ВБ: Сын его служил на Дальнем Востоке, когда отца арестовали. Позже, в войну, он стал известным партизаном. Конечно, он тоже получил эти злосчастные шестьдесят рублей компенсации…
Чувствуется в Быкове новеллист, мастер короткого рассказа, не правда ли? И вот мы подошли к году, который сыграл важнейшую роль в жизни писателя. Этот учебный год — 1939/40 — отмечен в биографии Быкова как единственный, когда он получил формальные гуманитарные знания под руководством профессиональных педагогов. Здесь уже было упомянуто, что знаменитый земляк Быкова, Марк Шагал, тоже учился основам художественного мастерства в Витебске, а после революции 1917 года в этом же училище, которое преобразовал с товарищами по мастерству, преподавал несколько лет и сам [34] . Правда, мы не останавливались подробно на первом педагоге Шагала, друге Репина и основателе художественной школы Витебска Иегуде Пене, у которого М. Шагал учился с 1900 по 1905 год. Из следующего отрывка вы увидите, что Быкову имя Пена было хорошо знакомо. Много позже, уже будучи известным писателем, Быков мужественно встал на защиту Марка Шагала и других художников, рожденных в Беларуси, в то время, когда белорусские идеологи и власть имущие пытались «разоблачать» Шагала перед народом. Но о своей роли в «возвращении» Шагала, как и об учебе в Витебском художественном училище, Быков говорил очень сдержанно и скромно, — похоже, искренне не понимая, что без его личного авторитета команда достойных людей, которую он возглавлял, возможно, и не справилась бы со своей сложной задачей.
34
Марк Шагал (1887–1985) — художник, в котором проявились и породнились корни столь непохожих культур — хасидской и белорусской, — продолжил образование, полученное в мастерской у Пена, сначала в Петербурге, а затем в Париже (где подружился с двумя другими столпами художественного авангарда, Хаимом Супиным (1894–1944) и Амедео Модильяни (1884–1920)). Шагал вернулся в свой любимый Витебск в 1914-м, где работал художником и педагогом до 1920 года. После революции художника назначают уполномоченным комиссаром по делам искусств Витебской губернии. В 1923 году (после Петербурга и Москвы) он окончательно переехал в Париж, получив там мировое признание вскоре после выхода его иллюстраций к «Мертвым душам» Гоголя, «Басням» Лафонтена и Библии. В течение всей своей долгой и плодотворной жизни М. Шагал платил дань памяти родным местам, людям того района, с которыми вырос, и, конечно, своему любимому учителю — Пену.

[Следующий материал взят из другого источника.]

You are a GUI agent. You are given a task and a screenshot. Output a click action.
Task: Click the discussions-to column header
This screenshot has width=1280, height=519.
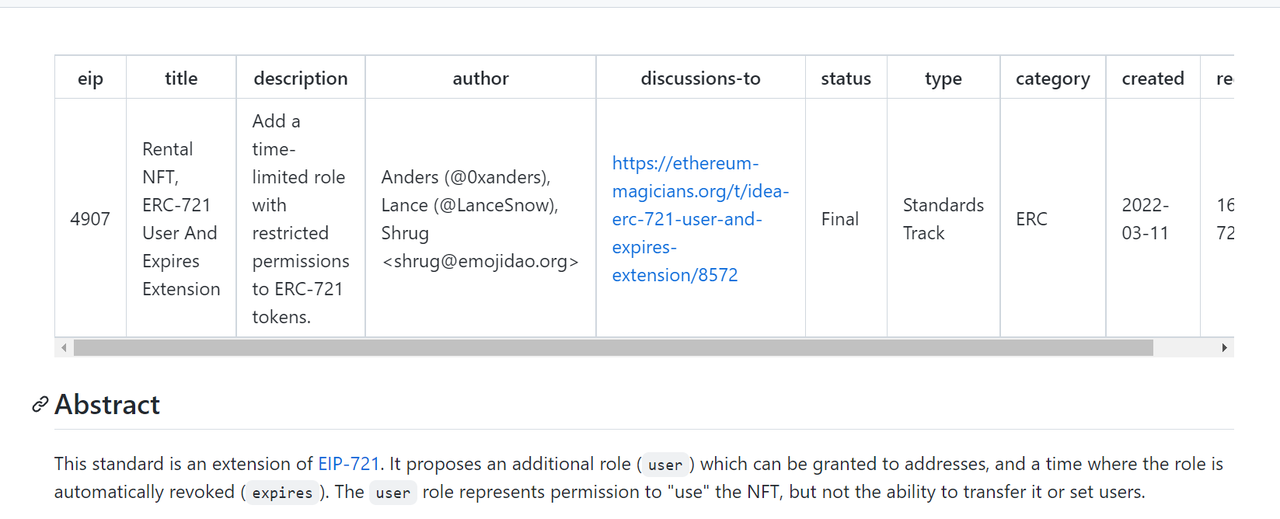click(x=701, y=78)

ЗГ: Почему вы решили поступать в художественное училище?
ВБ: Когда я еще учился в школе, у нас был пионервожатый, Виктор Кондрацкий. Он проработал у нас год или два, а затем поступил в Витебское художественное училище. В то время это было одно из самых известных учебных заведений, и не только в Беларуси. Когда я позже уже сдавал вступительные экзамены, то узнал, что парни и девушки, поступающие вместе со мной, приехали со всего Советского Союза. Были ребята из Смоленска, из Грузии даже, но в основном — из России.